Irma really screwed things up for me in terms of my IVF cycle. The Thursday before the storm hit, I went to see the doctor. I had been on the stimulation drugs for about 6 days and I was responding so well that my doctor was worried about OHSS (basically where your ovaries get overstimulated and it can be life threatening). Considering the fact that there was a huge storm looming over me, I didn’t want to risk having to take a fun trip to the emergency room right in the middle of the hurricane; so we decided to cancel the cycle. It was a really hard decision because 1) the freaking MONEY (those drugs are so expensive and I injected half of them for nothing) and 2) TIME…I have to wait 4-8 weeks for things to calm down (i.e. for my follicles to shrink back to normal) before I can start the whole process over again. My doctor’s office ended up being closed for a solid 1.5 weeks so it was definitely the right decision but still. Talk about a disappointment.

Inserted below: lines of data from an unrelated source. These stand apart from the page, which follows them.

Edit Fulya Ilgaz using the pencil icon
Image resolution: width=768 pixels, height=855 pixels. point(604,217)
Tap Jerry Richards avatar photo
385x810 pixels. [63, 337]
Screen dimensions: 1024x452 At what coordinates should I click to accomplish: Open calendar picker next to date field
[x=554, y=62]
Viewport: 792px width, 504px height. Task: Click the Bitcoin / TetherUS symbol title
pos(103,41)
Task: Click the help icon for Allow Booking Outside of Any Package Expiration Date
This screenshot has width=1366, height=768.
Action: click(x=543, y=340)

[Oliver’s face sums up how I felt pretty nicely.]
In other news, as I mentioned in my previous post, I’ve been seeing a functional doctor and she ran a ridiculous amount of tests on me and boy, did she find out some things about what’s been going on with me. For starters, I have what’s called an MTHFR gene mutation (for those in the know, I am heterozygous for both genes). I won’t bore you will all the details but it basically means that my body has a difficult time ridding itself of toxins and I can’t absorb certain nutrients very effectively. In addition, this mutation has been linked to recurrent pregnancy loss (HELLO!). The issues with pregnancy happen because a) you can’t convert folic acid into a usable form, which is needed in pregnancy and 2) people with this mutation have a tendency to develop blood clots and this is of particular concern in pregnancy. If you want to read more about it, this website gives a nice summary of MTHFR in general and this website explains the miscarriage thing. Quite the revelation!

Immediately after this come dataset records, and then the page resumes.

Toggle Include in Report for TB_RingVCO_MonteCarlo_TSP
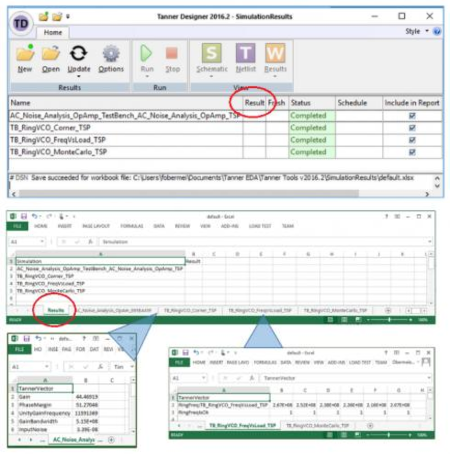The image size is (456, 454). pos(412,152)
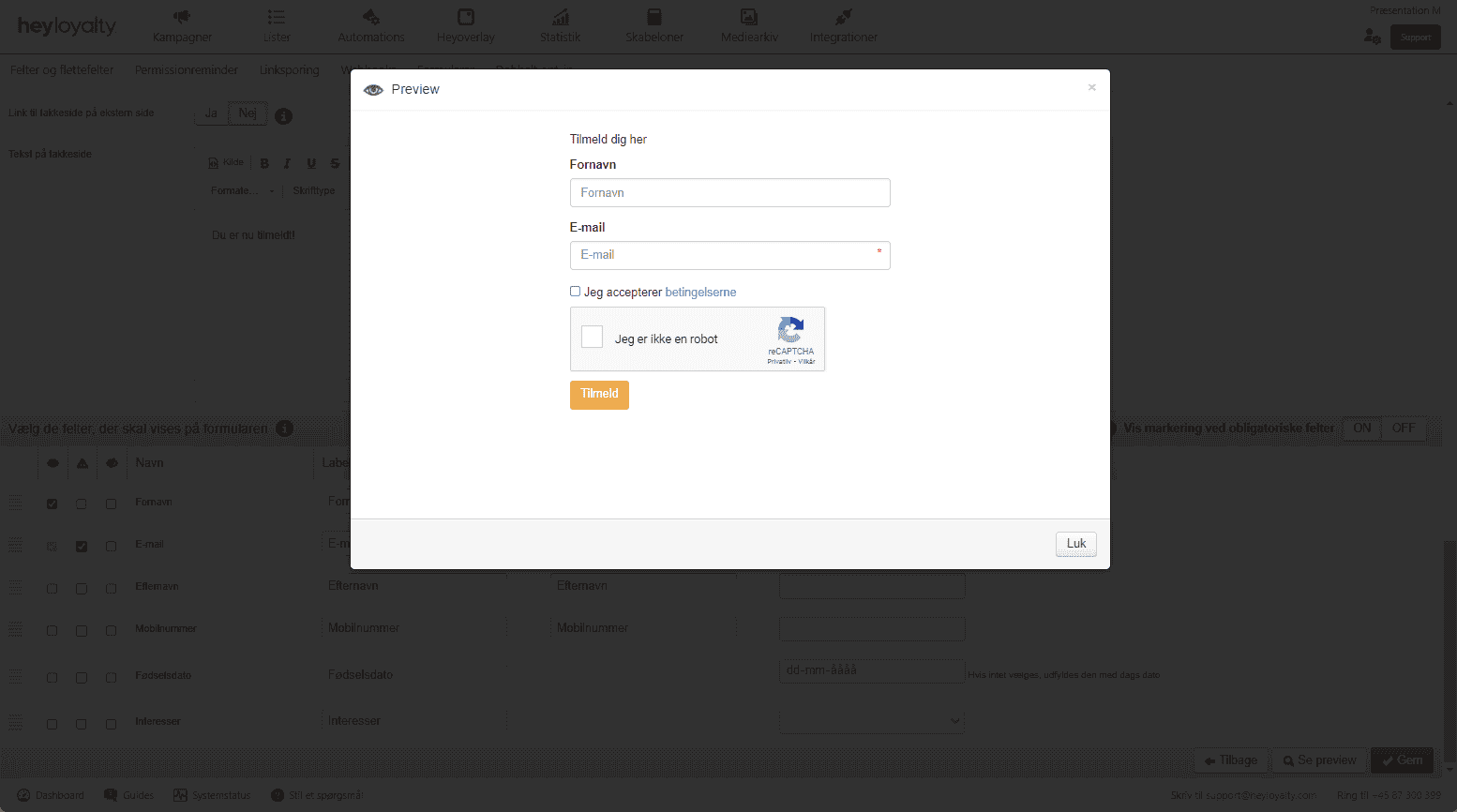Tick the 'Jeg accepterer' checkbox
The width and height of the screenshot is (1457, 812).
coord(576,292)
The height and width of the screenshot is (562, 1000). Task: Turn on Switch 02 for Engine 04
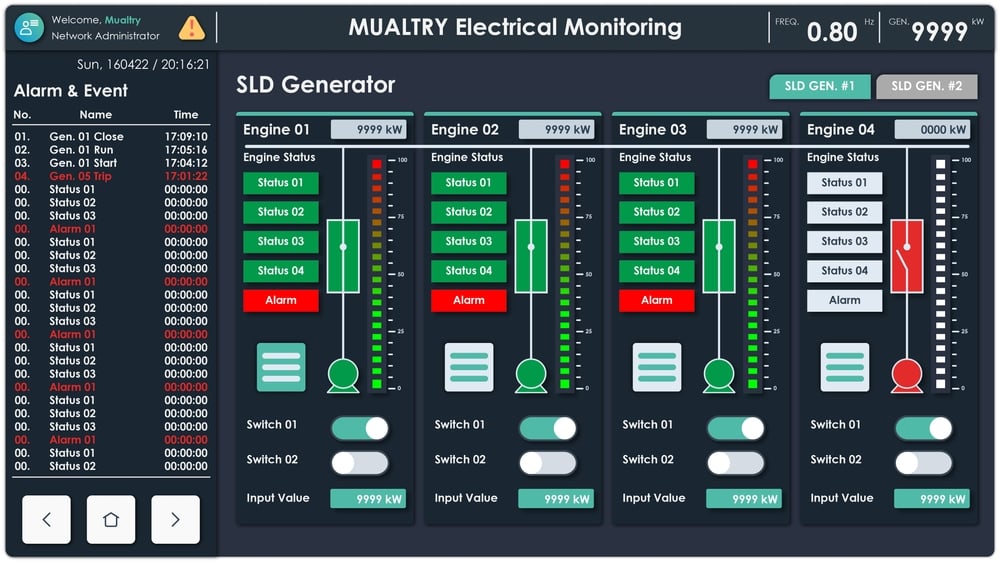[924, 463]
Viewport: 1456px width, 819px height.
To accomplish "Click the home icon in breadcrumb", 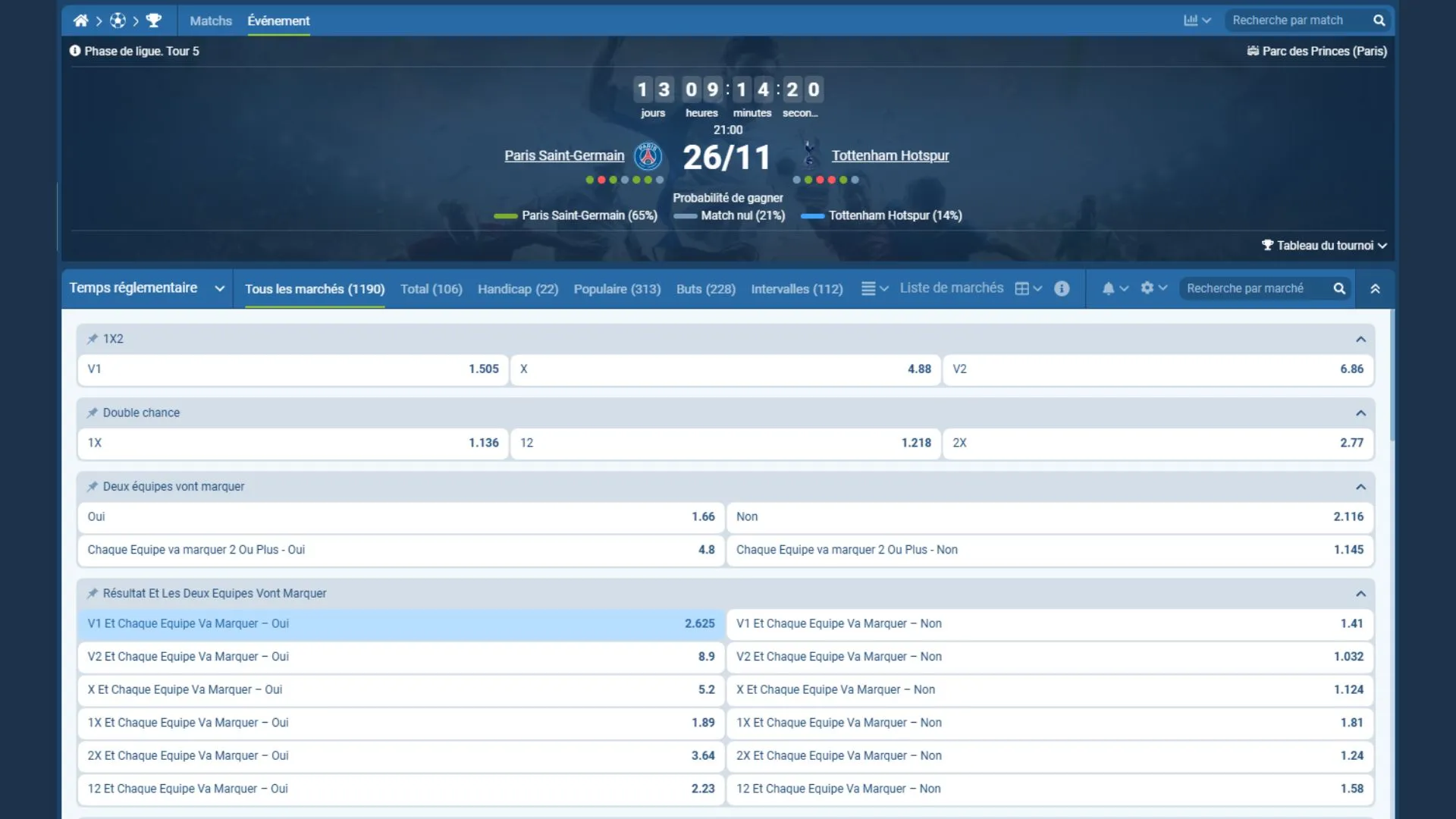I will [80, 20].

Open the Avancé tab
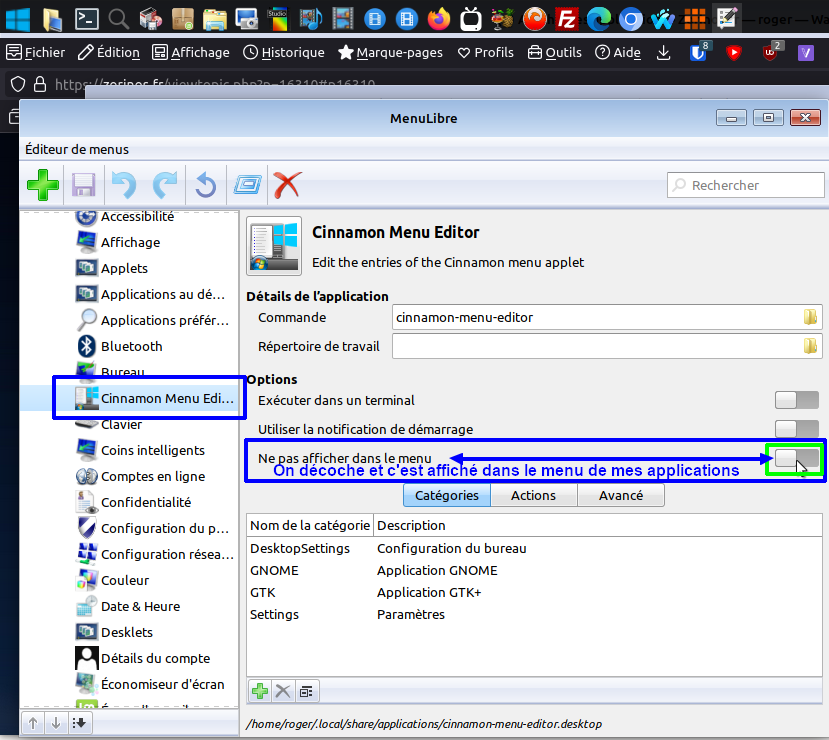click(x=621, y=495)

All the tests also found that I have high levels of mercury and I am deficient in so many things (vitamin C, glutathione, testosterone, all the B vitamins, the list goes on and on). So, I’m on a whole regimen in an effort to get everything back to normal. For starters, I am now taking a new multi-vitamin that is MTHFR gene mutant-friendly (yes, I am a mother f*cking gene mutant). And now my diet has gotten ridiculous because I really want to try to fix everything naturally. So, what’s my diet looking like?
- Gluten free (still)
- avoid dairy
- absolutely NO processed foods
- eat at least 1-2 servings of cruciferous veggies a day
- more celery, parsley, and cilantro to help remove the mercury
- Eat more papaya, kiwi
- Eat gluten free oats that are fortified in vitamin B
- Change my omega-3 to a brand that removes mercury
- one other suggestion was to add wheat germ to my diet but it has gluten. I did try it to see what would happen and I felt like death after eating it so I won’t be doing that again.

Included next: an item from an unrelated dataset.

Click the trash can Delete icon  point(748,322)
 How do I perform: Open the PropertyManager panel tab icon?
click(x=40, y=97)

I’ve had a lot of people ask me if I even need to do IVF now that I know about this MTHFR gene mutation and my answer is yes. For one, I’ve already paid for most of the treatment so I am in too deep, so to speak. But also, after having 4 miscarriages, I am not taking any chances! I am going to do everything possible to help me have a healthy pregnancy and I think that IVF improves my chances immensely.
I mean, who wouldn’t want one more of these guys, right???